Zehn Jahre später vertraute Smilga dem bereits weitgehend entmachteten Trotzki an, unter Lenin habe man sich bemüht, innerparteiliche Differenzen abzuschwächen, Gegner zu versöhnen. Jetzt aber, geschürt von Stalin, werde "jeder Riß erweitert, jede Wunde weiter aufgerissen". Bald darauf wurde Smilga als "Staatsverbrecher" verhaftet und ins Arbeitslager geschafft. Art und Datum seines Todes blieben bis heute ein Geheimnis der sowjetischen Sicherheitsbehörden.
"Fortschritt ist nur möglich", überschrieb "Moskowskije nowosti" den Beitrag, "wenn wir von der Geschichte lernen." Professor Nikolai Maslow, Chef-Historiker der Akademie für Gesellschaftswissenschaften beim ZK der KPdSU, fügte der Erwähnung Smilgas die Bemerkung an: "Viele Parteifunktionäre verdienen eine solche staatsbürgerliche Rehabilitierung, denn sie waren keine Spione, gedungenen Mörder oder Agenten ausländischer Geheimdienste, aber sie sind exakt auf solche Anklagen hin verurteilt worden."

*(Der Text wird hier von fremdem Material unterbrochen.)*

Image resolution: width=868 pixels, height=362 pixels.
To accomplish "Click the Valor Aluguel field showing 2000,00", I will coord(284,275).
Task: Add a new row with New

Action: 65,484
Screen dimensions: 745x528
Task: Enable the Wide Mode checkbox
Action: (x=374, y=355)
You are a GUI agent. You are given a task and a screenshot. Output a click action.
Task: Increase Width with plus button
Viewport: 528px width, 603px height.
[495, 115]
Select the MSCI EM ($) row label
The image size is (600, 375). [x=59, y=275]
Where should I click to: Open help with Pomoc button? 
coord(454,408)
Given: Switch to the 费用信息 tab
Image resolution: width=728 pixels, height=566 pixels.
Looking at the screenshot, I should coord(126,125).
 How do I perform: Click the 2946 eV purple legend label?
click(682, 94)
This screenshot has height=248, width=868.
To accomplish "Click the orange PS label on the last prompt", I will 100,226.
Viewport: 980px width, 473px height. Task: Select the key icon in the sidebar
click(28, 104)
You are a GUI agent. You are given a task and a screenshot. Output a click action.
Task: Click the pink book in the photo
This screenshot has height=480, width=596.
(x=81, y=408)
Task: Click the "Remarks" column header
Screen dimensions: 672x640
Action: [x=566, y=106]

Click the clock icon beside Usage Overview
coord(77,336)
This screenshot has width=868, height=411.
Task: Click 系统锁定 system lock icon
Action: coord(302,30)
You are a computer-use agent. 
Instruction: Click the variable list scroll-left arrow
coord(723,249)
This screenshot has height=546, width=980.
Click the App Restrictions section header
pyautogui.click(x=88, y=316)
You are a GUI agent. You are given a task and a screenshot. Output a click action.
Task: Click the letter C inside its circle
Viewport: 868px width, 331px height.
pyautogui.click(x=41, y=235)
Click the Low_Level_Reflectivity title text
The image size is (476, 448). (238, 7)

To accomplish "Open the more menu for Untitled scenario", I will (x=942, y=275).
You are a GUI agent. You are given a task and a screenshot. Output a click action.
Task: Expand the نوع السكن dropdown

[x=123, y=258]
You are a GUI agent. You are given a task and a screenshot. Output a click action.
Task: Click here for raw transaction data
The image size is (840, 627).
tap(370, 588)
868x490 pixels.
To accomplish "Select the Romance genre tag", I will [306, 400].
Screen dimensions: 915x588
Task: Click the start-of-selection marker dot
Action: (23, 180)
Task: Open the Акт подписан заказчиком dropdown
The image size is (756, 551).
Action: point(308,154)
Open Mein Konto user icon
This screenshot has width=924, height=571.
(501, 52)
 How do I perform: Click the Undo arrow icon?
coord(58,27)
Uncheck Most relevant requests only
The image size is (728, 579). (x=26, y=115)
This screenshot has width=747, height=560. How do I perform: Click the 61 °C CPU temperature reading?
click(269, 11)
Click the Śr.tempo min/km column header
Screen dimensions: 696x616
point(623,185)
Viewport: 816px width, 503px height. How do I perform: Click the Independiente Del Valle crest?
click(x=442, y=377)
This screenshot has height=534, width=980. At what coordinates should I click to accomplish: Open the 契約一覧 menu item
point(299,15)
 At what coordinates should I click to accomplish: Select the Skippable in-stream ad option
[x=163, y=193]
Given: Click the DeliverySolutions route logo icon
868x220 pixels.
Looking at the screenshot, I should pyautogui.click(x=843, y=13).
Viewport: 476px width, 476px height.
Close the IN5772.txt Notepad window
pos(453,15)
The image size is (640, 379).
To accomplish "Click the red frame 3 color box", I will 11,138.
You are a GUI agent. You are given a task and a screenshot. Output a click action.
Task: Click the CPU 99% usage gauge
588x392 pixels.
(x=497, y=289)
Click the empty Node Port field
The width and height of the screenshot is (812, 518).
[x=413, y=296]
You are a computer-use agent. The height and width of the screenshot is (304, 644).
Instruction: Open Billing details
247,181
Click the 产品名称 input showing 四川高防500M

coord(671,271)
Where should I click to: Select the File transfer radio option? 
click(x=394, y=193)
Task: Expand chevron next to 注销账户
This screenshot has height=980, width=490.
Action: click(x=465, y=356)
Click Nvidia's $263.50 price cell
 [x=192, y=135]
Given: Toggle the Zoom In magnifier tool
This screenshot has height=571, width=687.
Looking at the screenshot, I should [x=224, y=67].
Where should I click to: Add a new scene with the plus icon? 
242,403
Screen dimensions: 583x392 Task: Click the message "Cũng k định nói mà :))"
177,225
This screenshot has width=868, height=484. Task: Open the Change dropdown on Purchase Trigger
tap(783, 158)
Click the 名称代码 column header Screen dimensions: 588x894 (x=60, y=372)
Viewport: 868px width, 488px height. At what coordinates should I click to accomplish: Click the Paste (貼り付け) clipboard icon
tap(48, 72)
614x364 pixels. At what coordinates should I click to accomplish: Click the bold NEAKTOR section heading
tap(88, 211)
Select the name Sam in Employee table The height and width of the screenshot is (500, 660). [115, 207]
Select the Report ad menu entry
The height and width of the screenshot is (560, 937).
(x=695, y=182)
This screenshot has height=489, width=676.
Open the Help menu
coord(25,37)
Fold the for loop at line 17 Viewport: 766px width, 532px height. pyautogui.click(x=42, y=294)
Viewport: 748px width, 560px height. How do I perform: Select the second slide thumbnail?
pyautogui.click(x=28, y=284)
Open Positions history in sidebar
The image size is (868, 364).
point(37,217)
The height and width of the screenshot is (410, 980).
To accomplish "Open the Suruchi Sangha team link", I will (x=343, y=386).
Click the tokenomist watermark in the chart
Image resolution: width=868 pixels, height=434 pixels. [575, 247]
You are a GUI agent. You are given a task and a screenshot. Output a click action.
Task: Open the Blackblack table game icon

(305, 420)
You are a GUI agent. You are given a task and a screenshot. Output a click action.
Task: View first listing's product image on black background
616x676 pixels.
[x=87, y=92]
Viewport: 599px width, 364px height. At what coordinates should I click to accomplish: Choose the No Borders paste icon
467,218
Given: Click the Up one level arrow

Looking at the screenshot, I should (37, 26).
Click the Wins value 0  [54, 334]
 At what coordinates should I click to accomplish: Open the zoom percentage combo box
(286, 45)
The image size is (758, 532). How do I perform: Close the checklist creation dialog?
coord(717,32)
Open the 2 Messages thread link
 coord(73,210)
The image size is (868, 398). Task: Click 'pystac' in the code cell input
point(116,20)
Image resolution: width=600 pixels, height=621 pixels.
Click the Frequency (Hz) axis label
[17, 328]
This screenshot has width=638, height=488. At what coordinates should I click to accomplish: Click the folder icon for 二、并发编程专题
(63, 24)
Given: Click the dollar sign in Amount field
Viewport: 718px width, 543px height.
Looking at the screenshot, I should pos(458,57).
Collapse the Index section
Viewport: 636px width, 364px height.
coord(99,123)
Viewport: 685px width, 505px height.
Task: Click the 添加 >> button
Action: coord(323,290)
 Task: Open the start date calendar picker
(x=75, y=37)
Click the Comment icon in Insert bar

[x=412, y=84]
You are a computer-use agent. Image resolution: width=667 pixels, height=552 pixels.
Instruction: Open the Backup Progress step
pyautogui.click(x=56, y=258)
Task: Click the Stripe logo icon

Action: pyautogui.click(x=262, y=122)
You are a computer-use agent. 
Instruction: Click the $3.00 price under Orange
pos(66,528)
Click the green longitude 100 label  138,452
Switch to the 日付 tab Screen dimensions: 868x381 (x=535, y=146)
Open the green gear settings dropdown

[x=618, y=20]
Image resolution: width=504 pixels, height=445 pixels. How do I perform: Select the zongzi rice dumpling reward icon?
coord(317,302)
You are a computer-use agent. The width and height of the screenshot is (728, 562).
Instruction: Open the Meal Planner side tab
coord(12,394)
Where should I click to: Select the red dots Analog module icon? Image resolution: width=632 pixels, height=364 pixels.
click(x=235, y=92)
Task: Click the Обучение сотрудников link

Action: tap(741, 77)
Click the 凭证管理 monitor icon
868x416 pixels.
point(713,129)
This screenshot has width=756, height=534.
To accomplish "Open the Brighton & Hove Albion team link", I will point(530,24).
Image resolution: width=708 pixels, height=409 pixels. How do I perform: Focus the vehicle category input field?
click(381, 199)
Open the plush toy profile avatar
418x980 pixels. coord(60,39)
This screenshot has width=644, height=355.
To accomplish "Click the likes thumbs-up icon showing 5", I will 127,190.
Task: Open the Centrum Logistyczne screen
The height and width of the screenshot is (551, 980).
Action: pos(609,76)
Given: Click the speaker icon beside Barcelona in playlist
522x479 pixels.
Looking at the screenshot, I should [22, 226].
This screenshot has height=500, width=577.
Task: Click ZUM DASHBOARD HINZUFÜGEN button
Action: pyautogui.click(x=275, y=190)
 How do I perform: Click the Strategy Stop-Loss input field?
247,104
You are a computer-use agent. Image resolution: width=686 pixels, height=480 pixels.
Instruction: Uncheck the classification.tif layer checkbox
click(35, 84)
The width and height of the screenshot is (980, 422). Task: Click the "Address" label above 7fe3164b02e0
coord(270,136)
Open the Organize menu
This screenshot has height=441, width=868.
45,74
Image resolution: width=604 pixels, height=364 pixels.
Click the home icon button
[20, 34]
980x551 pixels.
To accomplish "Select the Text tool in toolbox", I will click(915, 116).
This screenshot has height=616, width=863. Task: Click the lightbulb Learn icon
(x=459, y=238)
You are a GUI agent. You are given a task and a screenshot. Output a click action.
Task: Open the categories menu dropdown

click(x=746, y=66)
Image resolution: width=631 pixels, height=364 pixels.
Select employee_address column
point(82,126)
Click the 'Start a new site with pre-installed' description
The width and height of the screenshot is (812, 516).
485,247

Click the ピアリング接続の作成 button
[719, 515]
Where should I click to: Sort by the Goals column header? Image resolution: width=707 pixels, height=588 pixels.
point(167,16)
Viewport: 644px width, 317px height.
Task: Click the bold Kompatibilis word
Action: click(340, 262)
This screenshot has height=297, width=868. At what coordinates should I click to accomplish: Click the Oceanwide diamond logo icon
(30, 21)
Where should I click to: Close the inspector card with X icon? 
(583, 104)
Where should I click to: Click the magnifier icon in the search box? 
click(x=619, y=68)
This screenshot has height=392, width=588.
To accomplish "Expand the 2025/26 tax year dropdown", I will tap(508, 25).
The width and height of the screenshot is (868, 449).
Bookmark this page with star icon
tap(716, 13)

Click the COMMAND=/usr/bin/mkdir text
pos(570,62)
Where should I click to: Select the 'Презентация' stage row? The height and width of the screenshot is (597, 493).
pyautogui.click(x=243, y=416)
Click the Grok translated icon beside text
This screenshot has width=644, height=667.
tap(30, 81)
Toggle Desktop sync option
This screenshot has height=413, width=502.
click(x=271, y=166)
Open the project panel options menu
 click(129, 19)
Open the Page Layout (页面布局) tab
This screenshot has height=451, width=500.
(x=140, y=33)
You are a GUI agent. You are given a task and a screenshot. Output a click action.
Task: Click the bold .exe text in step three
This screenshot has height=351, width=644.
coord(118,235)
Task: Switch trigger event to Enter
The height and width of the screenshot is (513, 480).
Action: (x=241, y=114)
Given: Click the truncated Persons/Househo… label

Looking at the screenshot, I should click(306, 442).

Damit hat Gorbatschows Unternehmen, nach mehr als 60 Jahren der Verbiegung an Leninsche Traditionen und Normen anzuknüpfen, ein entscheidendes Stadium erreicht. Jakowlew hebt in seinem Artikel hervor, daß Lenin anderen stets das Recht auf Irrtum zugestanden und weder sich selbst noch gar die Partei für unfehlbar gehalten hatte. In Andersdenkenden oder in der Sache anders Handelnden", zitiert er Lenin "darf man keine 'Intrige', nicht den 'Widerpart' sehen, sondern man muß die selbständigen Menschen schätzen."
Lenin habe auch Forderungen übernommen, die "eine andere Partei" aufgestellt hatte, und es nicht als Schande betrachtet, deren Materialien zu benutzen - das sei "sozialistische Demokratie" gewesen. Gemeint war das Programm der "Sozialrevolutionäre", die von den Bolschewiki vernichtet wurden.
Trotzki ein Held, die richtige Lösung auch bei der feindlichen Partei suchen - das ist schon mehr als eine Reformierung der UdSSR, das ist eine neue Revolution. Damit fordert Gorbatschow weiter seinen eigenen Parteiapparat heraus - gewinnt aber die Intellektuellen für sich. Nach amtlicher Zählung umfaßt diese Schicht heute 20 Millionen Personen.
"Die Intelligenzija der Sowjet-Union ist keine Zwischenschicht mehr, sondern längst eine eigene Klasse", entschied in kleinem Kreis vor kurzem ein sowjetischer Wissenschaftler: "Sie muß sich nur formieren und Organisationsformen finden; erst dann wird sie Gorbatschow wirklich wirksam unterstützen können."
Vor den Journalisten meditierte Gorbatschow aber auch unvermittelt über den Gedanken, ob Rußland ohne die regierende KPdSU auskommen könne - natürlich nicht:
"Es geht nicht ohne eine Partei, die wissenschaftlich denken und eine entsprechende Politik und die Strategie zur Lösung praktischer Aufgaben entwickeln kann." Und: "Wenn jemand anderer Meinung ist, dann irrt er zumindest."
Aber irren ist ja unter Gorbatschow erlaubt.